▶ Working data
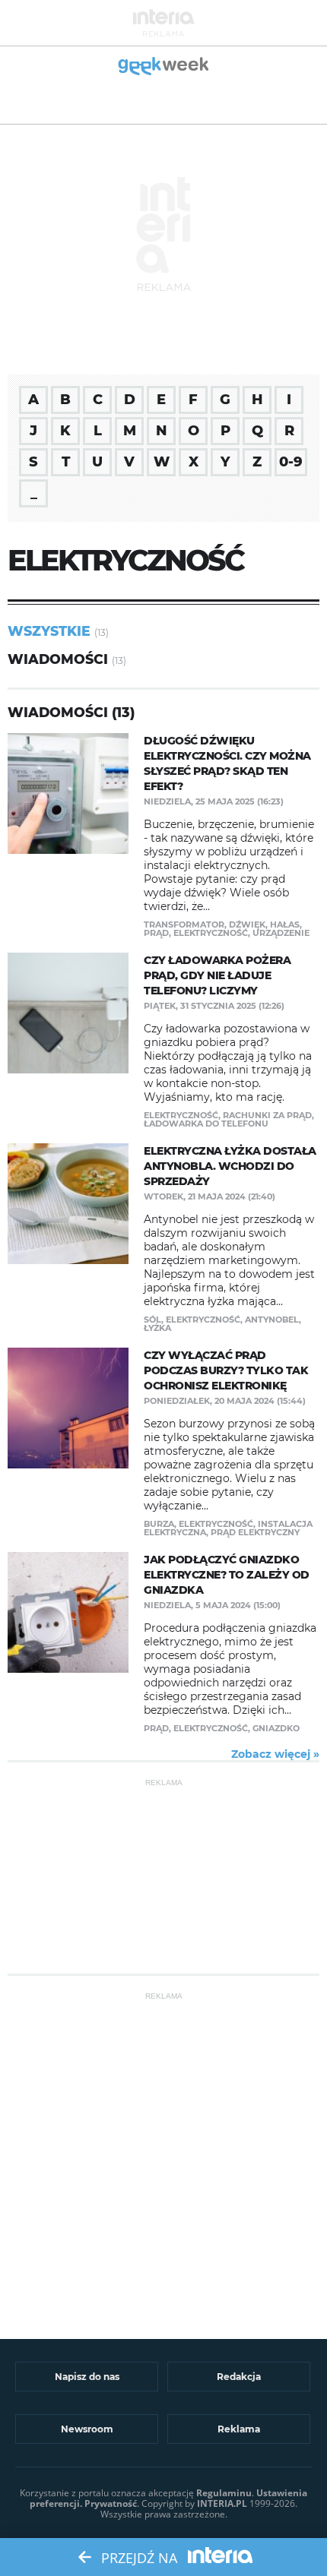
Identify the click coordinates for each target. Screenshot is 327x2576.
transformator (184, 924)
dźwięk (247, 924)
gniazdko (276, 1728)
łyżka (157, 1328)
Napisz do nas (87, 2376)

▶ What you will do
Only the text of the listing above is copied, exactly as written; its pictures are dropped.

▶ Solution
Identify the click coordinates for each target. Screenshot is 327x2576.
transformator (184, 924)
dźwięk (247, 924)
gniazdko (276, 1728)
łyżka (157, 1328)
Napisz do nas (87, 2376)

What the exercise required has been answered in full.